We are always going to be skeptical of anything that they post until a relationship can be built.
This is very important.
Most of the people who spend a lot of time on the Internet don't get this. And I think most white Americans don't, either. White Americans are very into the cult of youth, and so many of them expect they can talk out their asses and be believed, and even among complete strangers online they expect instant intimacy and acceptance or you're a "hater". It really is a cultural degradation, as generations back, few of our ancestors would have behaved so appallingly. Well, at least those who were not cultural outcasts or racists. The issue of entrenched racism, and the disrespect that causes, can't be left out of the equation.
It took me a bit of getting used to when I first joined here, but I am now very appreciative of this approach, and it's taught me to have a more healthy skepticism when dealing with people on the Internet. Most of the people on the social networking sites who instantly enthuse about how much they love each other... have never met each other. They don't really know each other on anything but the most superficial level, and what they do know is based on self-reporting and constructed public personas. Those types of interactions are almost entirely based on fantasy.

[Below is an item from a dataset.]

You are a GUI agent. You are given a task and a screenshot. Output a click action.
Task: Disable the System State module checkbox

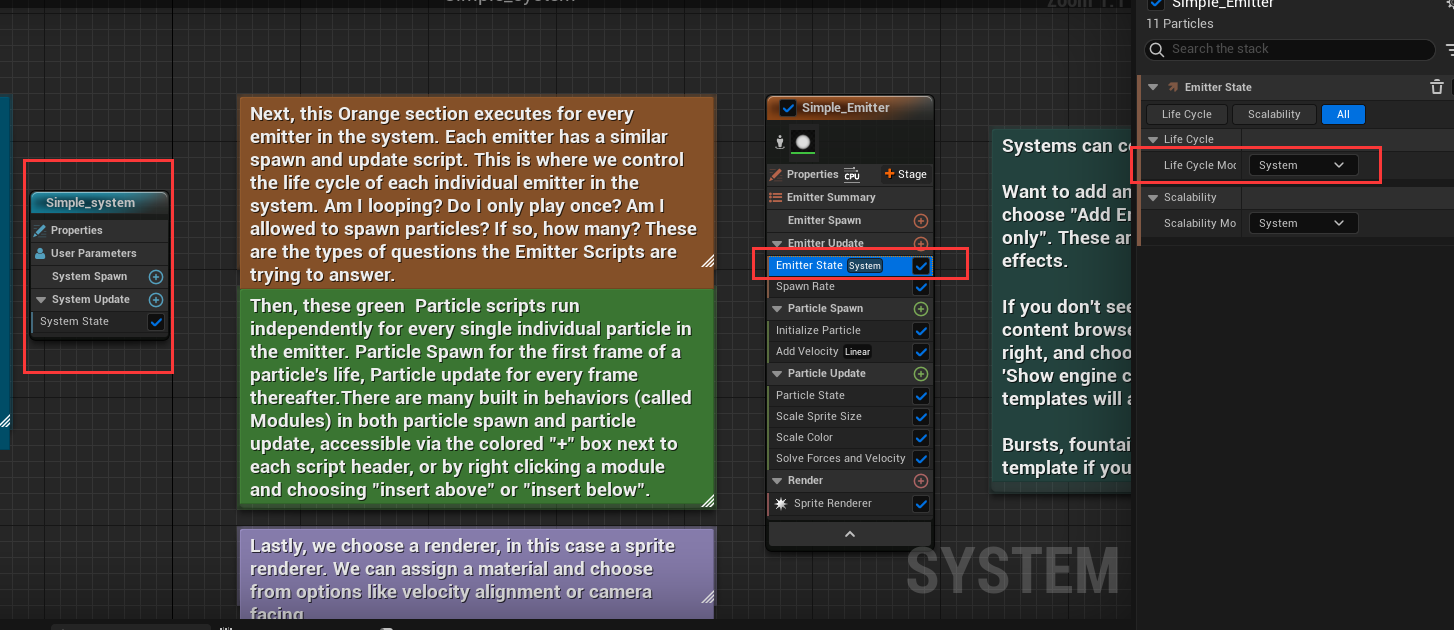click(x=156, y=322)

Two questions 1. how would some obtain the material if they did not purchase it. 2. Why are people to whom smudging with sage is not traditional adopting it rather than what the traditions of their tribe dictate?
1. I think that for those who live on the land and can grow the herbs, or who have family or friends who do, it's not an issue. I guess it becomes an issue when people are living in more urban environments.
2. I think it's back to the issue of people feeling rootless, of people who have no surviving traditions, or people in ther family/community to help them know better. The smudging with sage thing seems to me to have come into the Nuage groups via Sunbear's Medicine Wheel Gatherings in the 1980s, where smudging with sage was done by everyone, before every ceremony, even before talks. It was presented as a "universal" practice, so the Nuagers who wanted to either play NDN, or feel like they were doing something "traditional", appropriated it.